* Required work *
[A] In the Huffman coding walkthrough, what does the program report statistics on after the character codes are shown?
[B] Check each statement against the Huffman coding walkthrough. Answer yes or no, and quote the words that decide it.
(i) The character codes are displayed in order from shortest to longest.
(ii) To find the binary codes, the program walks from the root toward each leaf.
(iii) During decompression, the bit string is read from right to left.
[C] Resume the Huffman coding walkthrough after its last step.

* Given passage *
2. When it opens, it will await a click anywhere in the window to begin the encoding/compression process. Click the window once.
3. Now you will see a histogram (bar graph) appear as it counts the frequency of each character from your input string. For your short input, this will happen very fast.
4. The program asks you to "Click to continue." Go ahead and click. When you do this, it will construct the Huffman coding tree using the algorithm we described in class.
5. Based on what you understand and can recall about the algorithm, does this tree seem sensible? Which characters appeared most frequently in your message? How "deep" in the tree are they? Which characters appeared least frequently? Where are they in the tree?
6. The program is again waiting for you to click. When you do so, it will begin to find the binary codes for each of the characters you entered. It does this by starting at each of the tree's leaves and walking toward the root. As it progresses, if the path goes leftward, the line becomes red, and blue if the path goes rightward. This indicates what bits are used to represent the character (in the reverse order). We'll return to this in a moment when we look at how to decode the message.
7. When it is finished, it will show you the character codes, sorted from shortest to longest, and wait for you to click to continue.
8. When you click, the program will report statistics on the original string length (assuming an ASCII encoding), the compressed string length, and the space savings.
9. Click once to get ready to demonstrate the decompressing of your string. This screen reprises the bit string to be compressed.
10. When you click again, the program begins reading the bit string from left to right, tracing a path through the tree: 0 meaning "go left" (a blue edge) and 1 meaning "go right" (a red edge). When it reaches a leaf, we know the character that was encoded, and can start again at the root of the tree.

* Data lines *
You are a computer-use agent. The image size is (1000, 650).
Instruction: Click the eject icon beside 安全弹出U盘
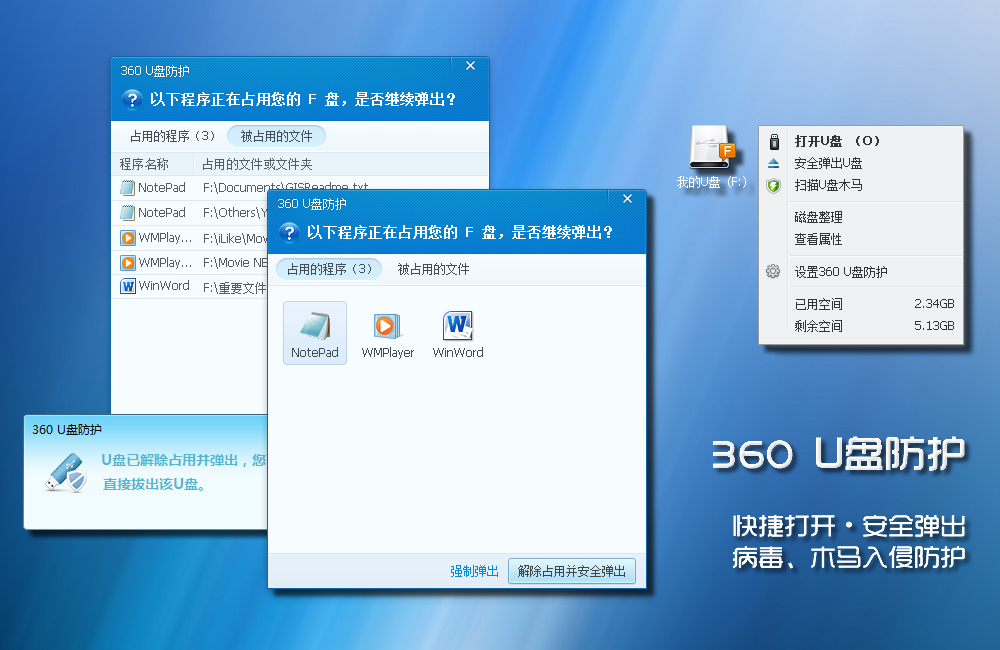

* Answers in order *
[A] The original string length (assuming an ASCII encoding), the compressed string length, and the space savings.

[B]
(i) Yes: "sorted from shortest to longest."
(ii) No: "starting at each of the tree's leaves and walking toward the root."
(iii) No: "reading the bit string from left to right."

[C]
  It will be difficult to follow the algorithm as it proceeds at this speed. Don't worry! You'll get the chance to follow it more closely very soon. You should see the individual characters appear (at the bottom of the screen) as the algorithm reaches the leaves of the tree and begins again at the root.
11. At this point, the program has completed and you may close the window that was opened. (If you accidentally click the window again, it will merely restart the process.)
Now, return to your other tab and re-run the applet with the same input, but select "On Click" for the draw rate. With this setting, the program will wait for you to click as it traces through the tree for both encoding and decoding.
Choose one of the characters and carefully follow the path from the leaf to the root. Make a note of what you think the code bits for that character should be.
You may click rapidly through the process of finding the character codes until once again you see the list of all the character codes. Does your prediction match what the program reports?
The next two screens give you the same summary statistics, and you should click through them.
Now you will follow closely the process of decoding the original character string.
1. When you get to the tree, the root will appear as a red dot and the String (bits) at the bottom will have an arrow pointing to the first bit (which should be a 1).
2. What direction does the 1 indicate the traversal should go next? Click to confirm your prediction.
3. Now there should be a 0 (zero) to the right of the arrow. What direction does this indicate the traversal should go next? Click to confirm your prediction. Notice that now the arrow moves after that 0 to indicate that it has been processed.
4. The next bit is again a 0. Click to follow the traversal.
5. We have arrived at a leaf node. What character have we decoded? Click again to see it appear above the bit string.
6. Now the traversal begins anew. Continue clicking at your own pace to read the bits that guide the traversal. Make sure you can follow along and understand as it progresses for a few characters.

Compression Effectiveness

Now you should be more comfortable with how the tree operates (finding the codewords and decoding them). Next we'll take a bigger picture look at the results of the algorithm.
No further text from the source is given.